Affordable homes have long been an integral part of the American Dream, and now Habitat for Humanity and Sigora Solar are teaming together to add to the list: affordable energy, clean power, and greener communities.
A new habitat home currently in the final stages of construction in Waynesboro, Virginia was made possible by the first steps of an evolving partnership between Habitat for Humanity and Sigora Solar. Habitat for Humanity has improved the living situations of over 30,000 low-income families by providing labor and materials to build affordable homes.
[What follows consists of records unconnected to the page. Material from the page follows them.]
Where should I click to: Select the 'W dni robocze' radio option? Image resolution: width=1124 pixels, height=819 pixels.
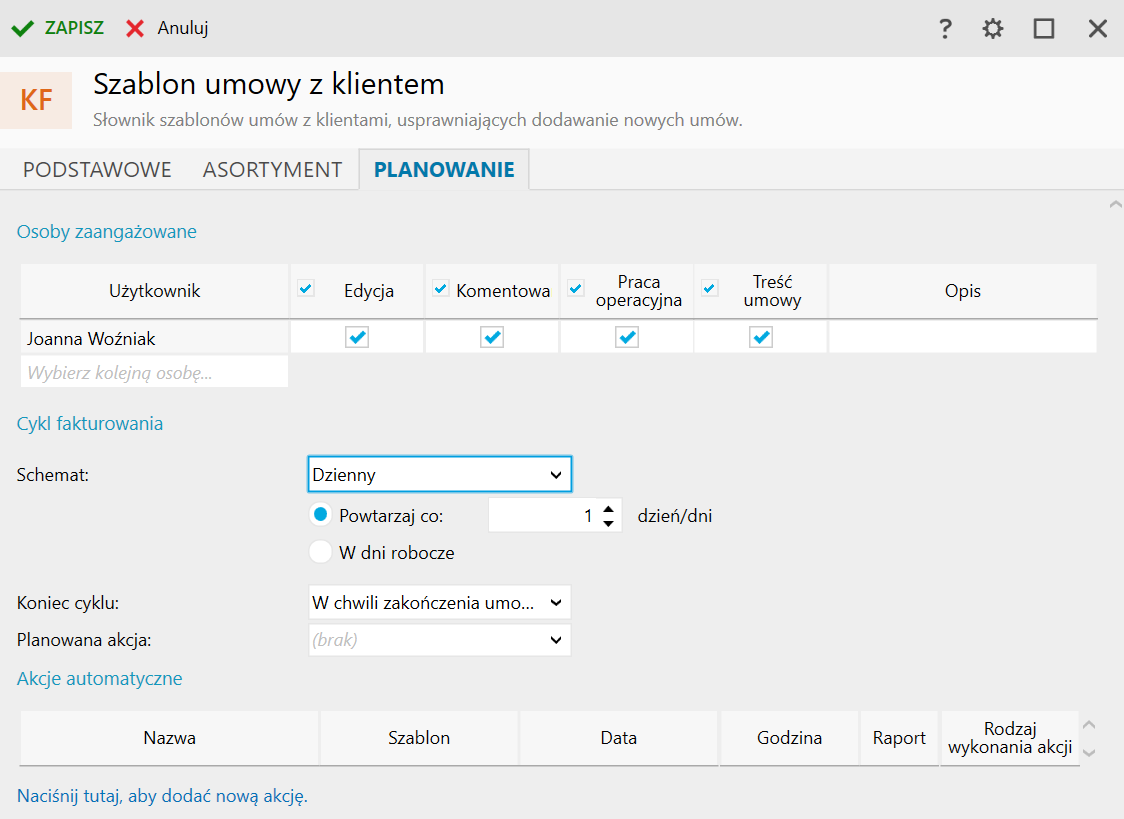[320, 552]
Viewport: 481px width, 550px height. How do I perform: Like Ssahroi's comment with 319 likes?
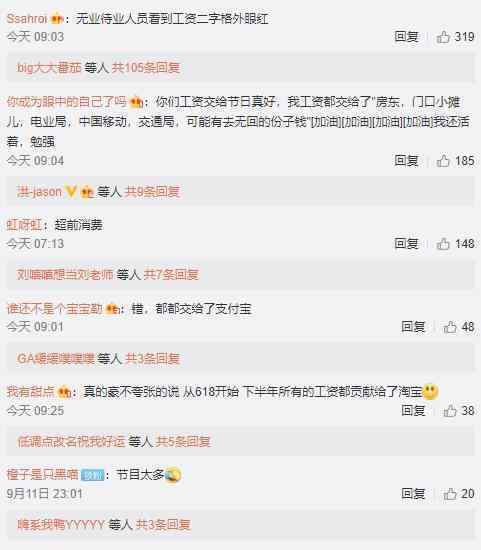(x=443, y=36)
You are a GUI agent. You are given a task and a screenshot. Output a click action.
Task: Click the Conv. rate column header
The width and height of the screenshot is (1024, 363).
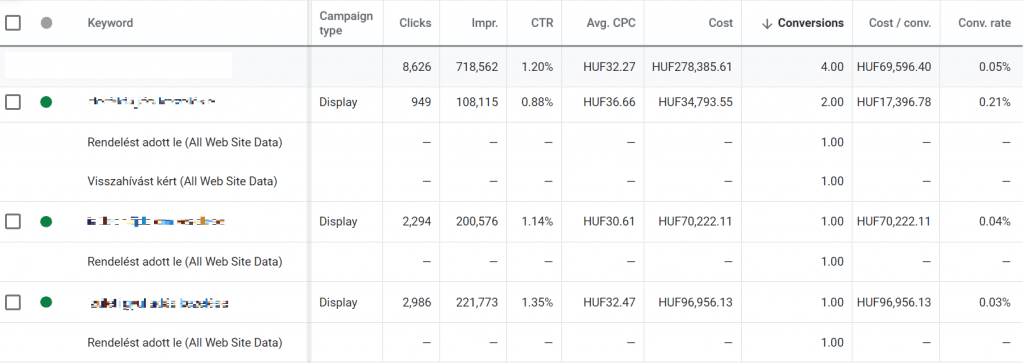tap(985, 23)
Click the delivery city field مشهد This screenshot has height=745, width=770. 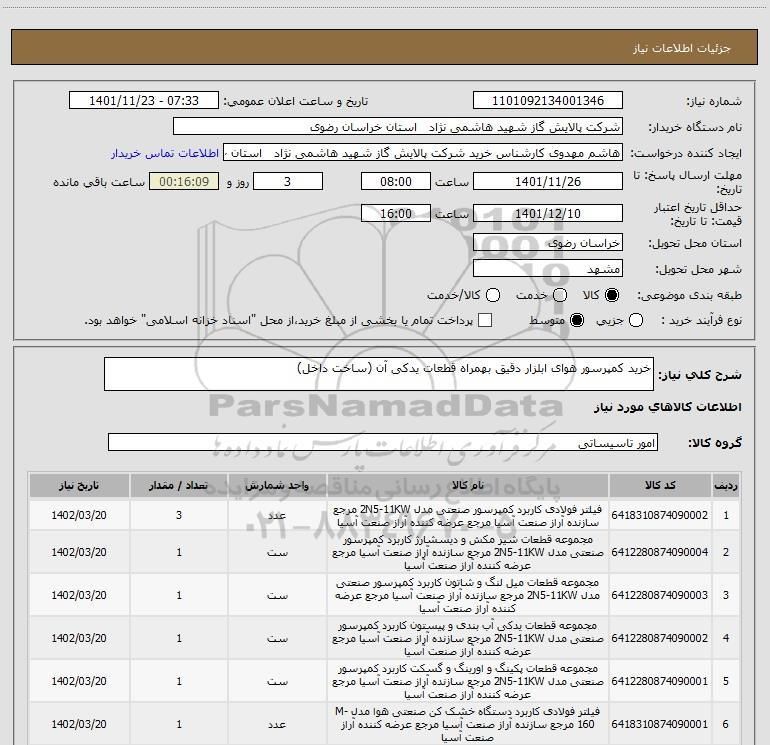[x=546, y=269]
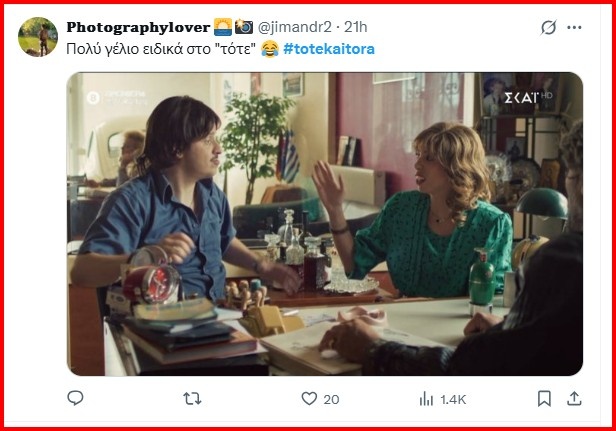616x431 pixels.
Task: Click the laughing-crying emoji in tweet
Action: (270, 49)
Their 1,400 volunteers and supporting organizations help Habitat for Humanity provide no-profit mortgages to those who need them most.
Here at Sigora Solar, with our commitment to affordable energy, community engagement, and greener development, we donated $8,000 worth of labor and materials to build the 2.75 kW solar energy system, which will offset about four dump truck loads worth of coal over its lifetime.
This project sets the stage for a broader recognition of solar energy as an affordable, renewable, appropriate energy source for everyone – regardless of household income.
“The utility bill savings are greater than the loan payments for this system, meaning the owner is cash-positive from day one,” says Andy Bindea, owner of Sigora Solar. “This is true for many of the systems we design, and the benefits don’t end there. As traditional utility rates continue to increase, solar only becomes more compelling and the benefits of going solar increase. So over time, the system will continually save more money each year, making solar one of the best investments for residences that will save them money every month, for many years.”
Sigora Solar is working hard to make sure Virginia’s energy is healthy for everyone, and has helped fund many community-based energy projects such as the Waynesboro YMCA’s large solar thermal project, Waynesboro’s solar Hiker Shelter, and the Shenandoah’s Boy Scouts solar Nature Shelter. Sigora significantly donates annually to community events like Staunton Earth Day, Waynesboro RiverFest, and Charlottesville’s EcoFair.
The family says this will help them save a significant amount of money. “At the end of the day, it’s going to be a money maker, as far as saving us things, we can do more with our money versus spending it on a high utility bill,” said Charitta Bryant, who will be receiving the house, “we’ll also be able to keep track of how much we save, usage wise, and help out with other families, just to see that it really does work.”